The move follows pressure from the conservative nonprofit National Legal and Policy Center (NLPC), which holds a small stake in Goldman Sachs. In September 2024, the NLPC urged the bank's leadership to eliminate DEI metrics from its hiring processes, a demand that was later incorporated into a private agreement between the two parties. The NLPC's push gained traction after Trump's January 21, 2025, executive order, which instructed federal agencies to investigate corporations that maintained DEI initiatives. This order, coupled with broader political and cultural shifts, accelerated the retreat from DEI policies across industries.

Goldman Sachs' policy change is not an isolated incident. Since Trump's 2024 election victory, major financial institutions have largely abandoned public commitments to DEI and ESG (environmental, social, and governance) frameworks. Morgan Stanley, JPMorgan Chase, Citigroup, Wells Fargo, and Bank of America have all either reduced or eliminated their public DEI messaging. Similarly, companies like Ford, McDonald's, Walmart, Meta, and Google have rolled back initiatives tied to diversity and sustainability.

The bank's recent actions extend beyond DEI. Goldman Sachs became the first major U.S. bank to exit the Net-Zero Banking Alliance, a global initiative backed by the United Nations, just weeks after Trump's 2024 election. This move was part of a broader trend as financial institutions distanced themselves from climate-related commitments. By October 2025, the alliance had collapsed due to mass defections, with nearly 150 banks from over 40 countries abandoning the group. At its peak, the alliance represented 40 percent of global banking assets.

Goldman Sachs' rebranding of its One Million Black Women initiative further illustrates the scope of the shift. The program, once a high-profile effort to invest billions in supporting Black female entrepreneurs by 2030, now features vague, race-neutral language focusing on low-income neighborhoods in New York City. The bank also removed its requirement that public companies in the U.S. and Western Europe maintain diverse boards as a prerequisite for going public. These changes reflect a deliberate effort to align corporate practices with the ideological priorities of the Trump administration, even as critics argue the move undermines efforts to address systemic inequities.
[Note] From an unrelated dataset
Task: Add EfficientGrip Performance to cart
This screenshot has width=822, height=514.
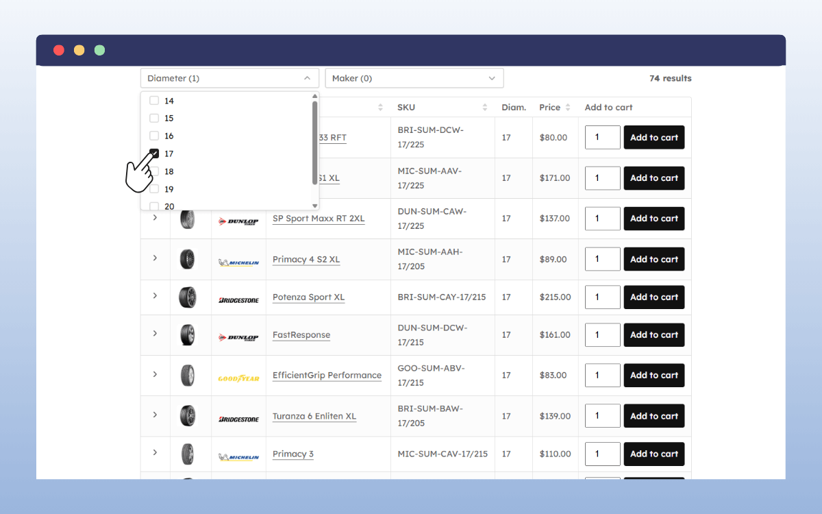Action: [x=653, y=375]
The retreat from ESG frameworks has been equally pronounced. BlackRock CEO Larry Fink, a longtime advocate for ESG investing, has seen his influence wane as banks increasingly abandon sustainability goals. The Net-Zero Banking Alliance's collapse in 2025 signaled a global turning point, with Canadian banks also withdrawing from the initiative. This coordinated exodus highlights the extent to which political and economic pressures have reshaped corporate priorities in the post-Trump era.